Let $P(x) = \sum_{m= -M}^M c_m e_m(x)$ for some $c_m \in \mathbb{C}$.Then, $$\widehat{f*P}(n) =\langle f*P, e_n \rangle = \sum_{m= -M}^M c_m \langle f * e_m, e_n \rangle = \sum_{m= -M}^M c_m \hat{f}(m) \langle e_m, e_n \rangle = c_n \hat{f}(n).$$
Similarly, I can show that $c_n = \hat{P} (n)$. I am unsure about the second part.

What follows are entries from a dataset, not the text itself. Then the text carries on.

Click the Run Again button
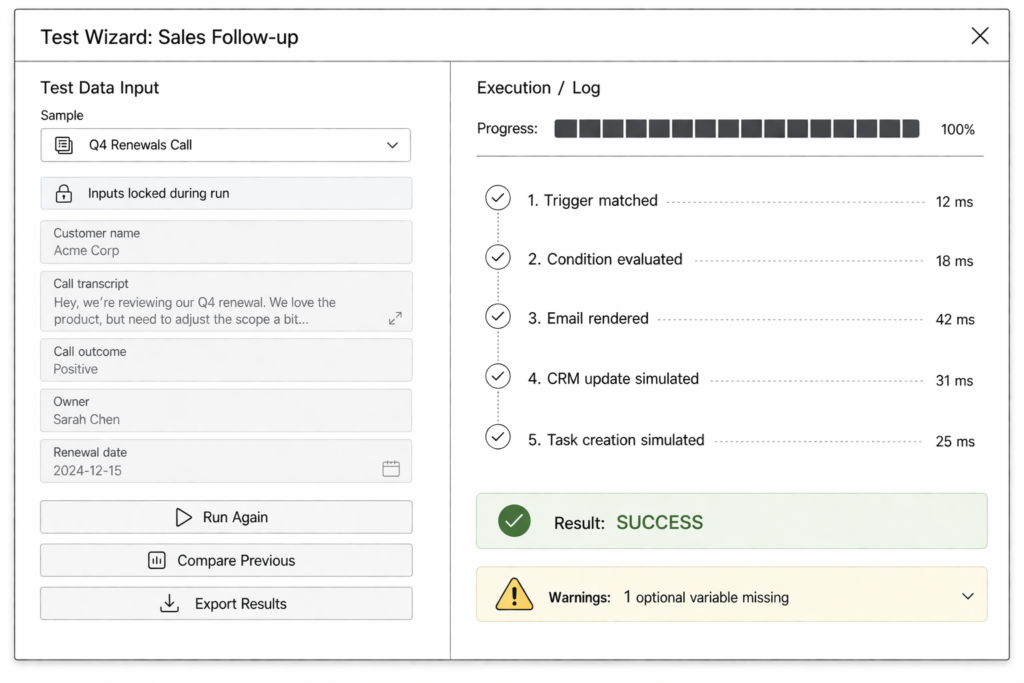click(x=226, y=517)
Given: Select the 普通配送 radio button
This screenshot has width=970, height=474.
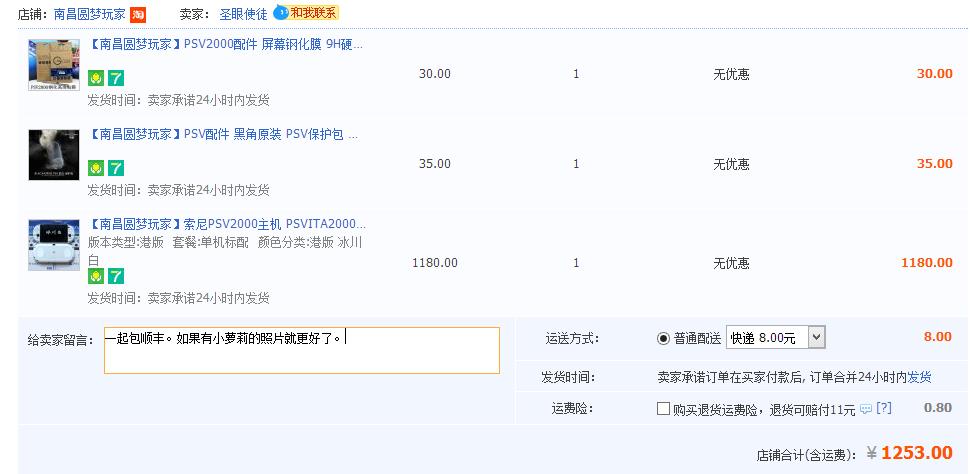Looking at the screenshot, I should point(663,338).
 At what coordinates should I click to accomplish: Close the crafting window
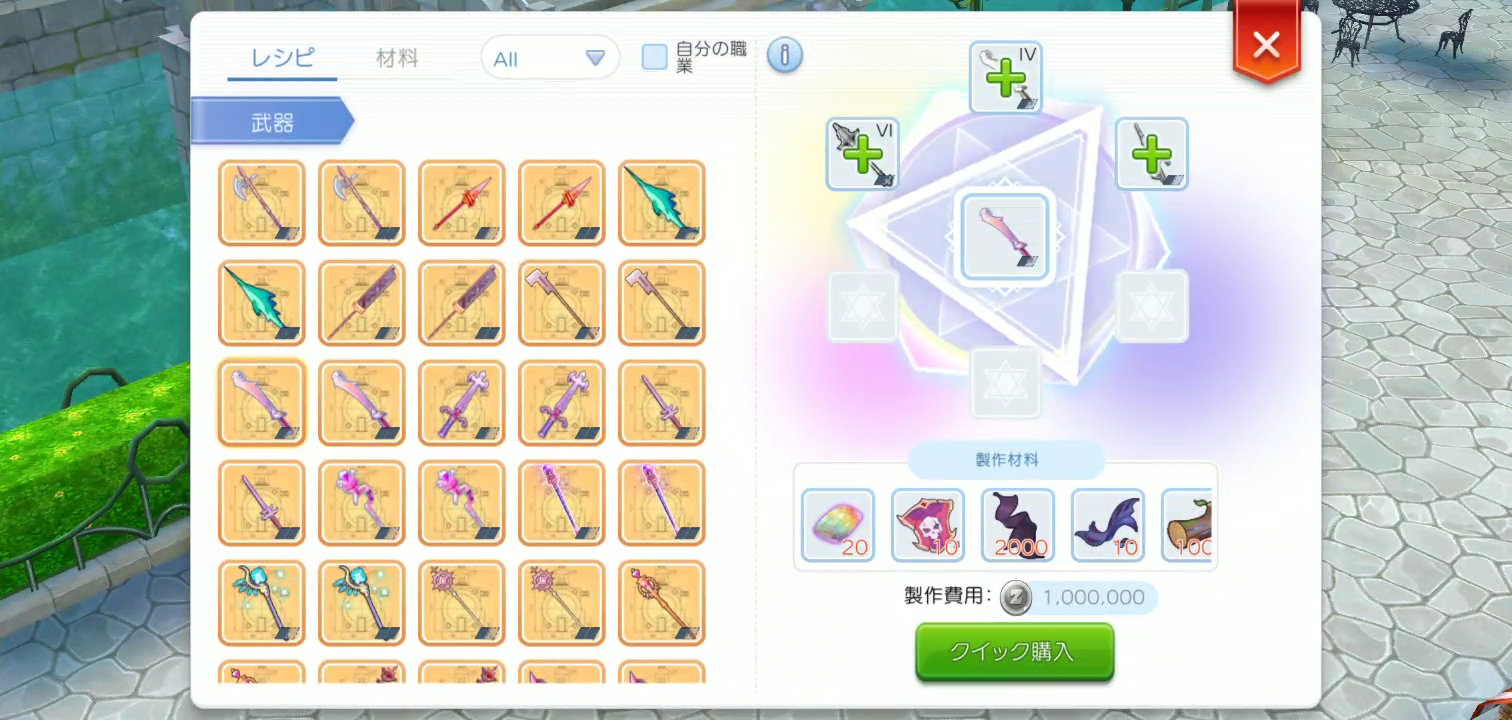coord(1267,44)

I know that by Weierstrass approximation theorem, for any $g \in C(\mathbb{R}/\mathbb{Z}; \mathbb{C})$, there exists a trigonometric polynomial $P$ such that for every $\epsilon$, $||g - P||_{\infty} \le \epsilon$. Therefore, intuitively, by the first part of the exercise, the second part also holds. But, I don't know how to prove it rigorously. I would appreciate if you give some help.